* _Exercise description_: Please count the lines in the listing below that contain the string "height", matching case exactly, and reply with only the number.

+++

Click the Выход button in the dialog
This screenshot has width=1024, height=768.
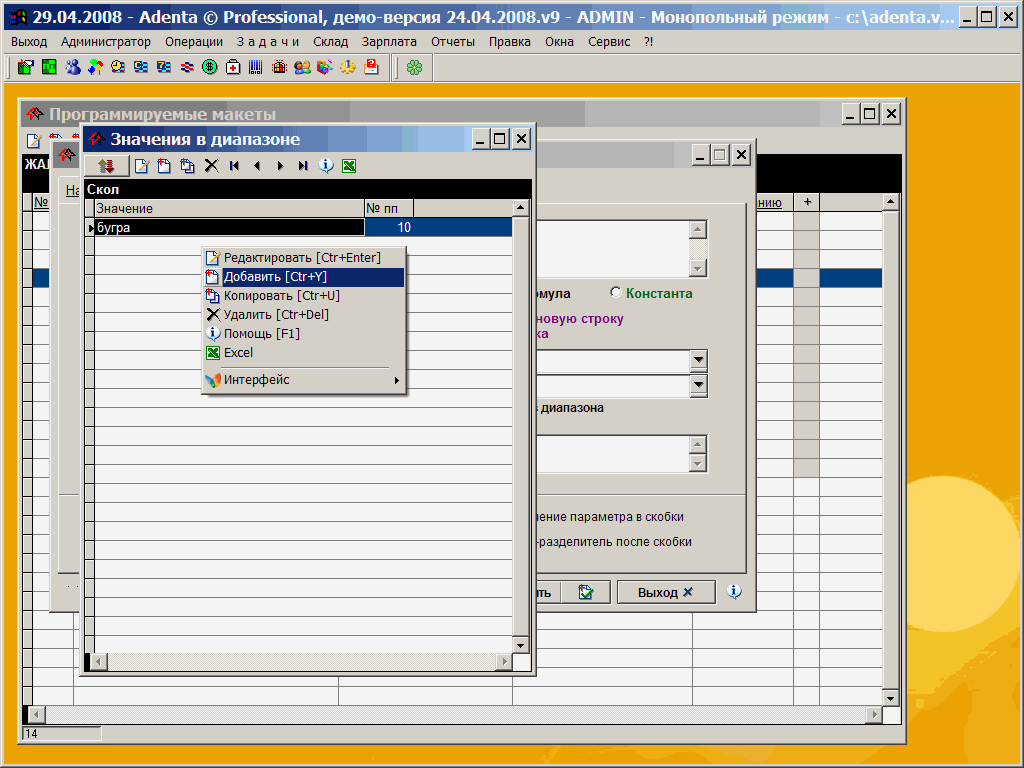point(665,592)
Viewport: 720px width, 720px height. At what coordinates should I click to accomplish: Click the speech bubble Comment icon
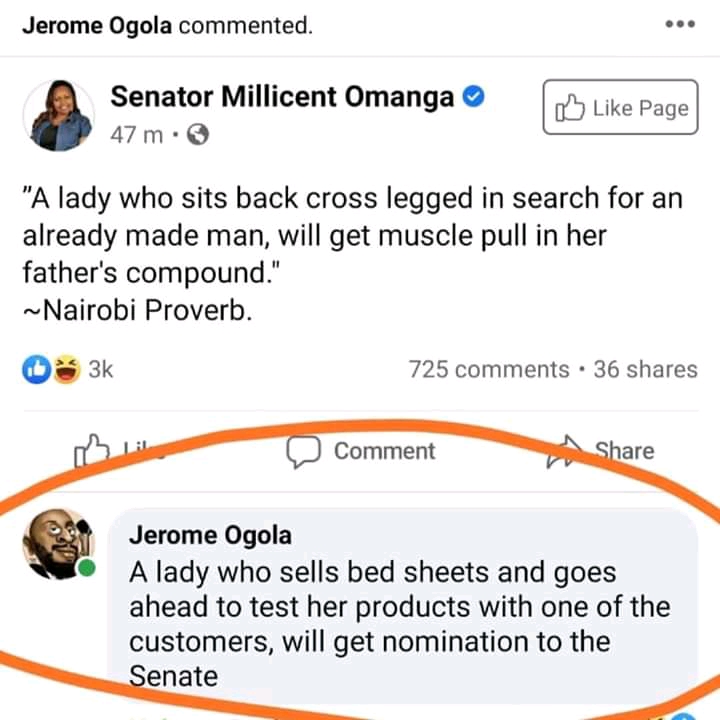pyautogui.click(x=302, y=452)
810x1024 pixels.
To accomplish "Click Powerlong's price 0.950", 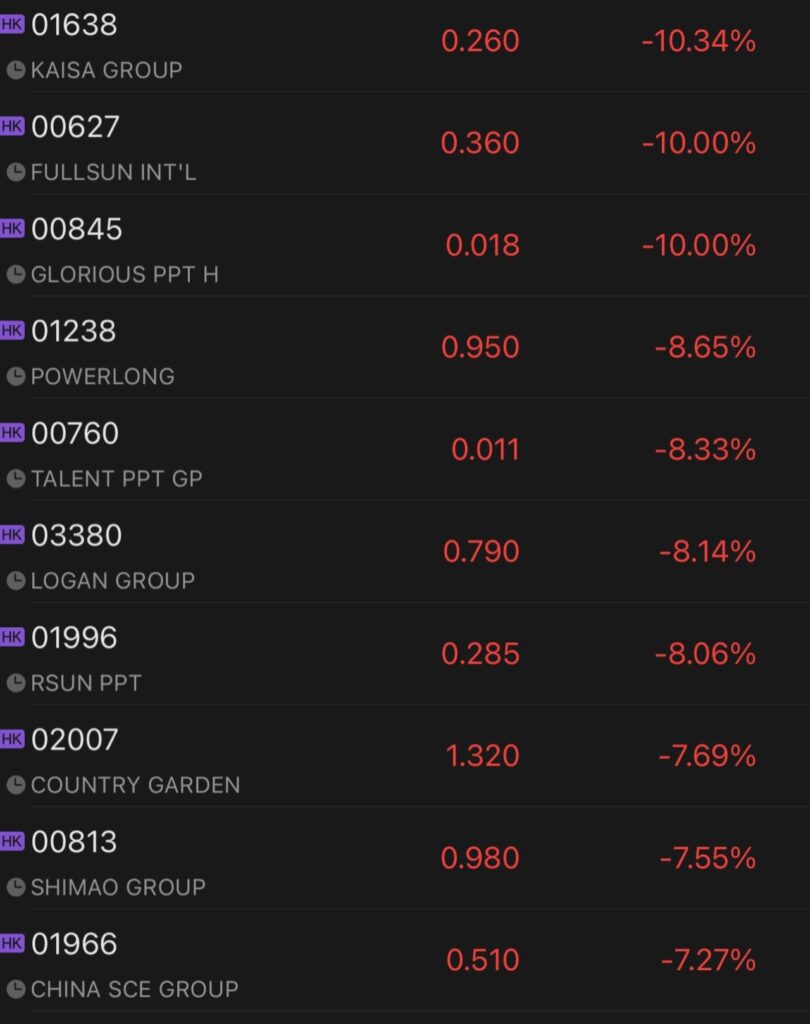I will click(480, 347).
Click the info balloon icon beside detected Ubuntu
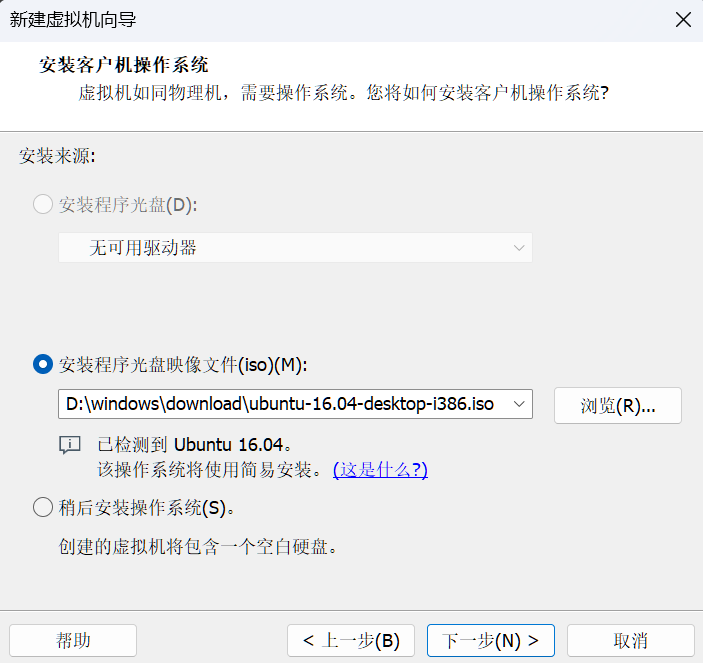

+++

* _Output for this exercise_: 2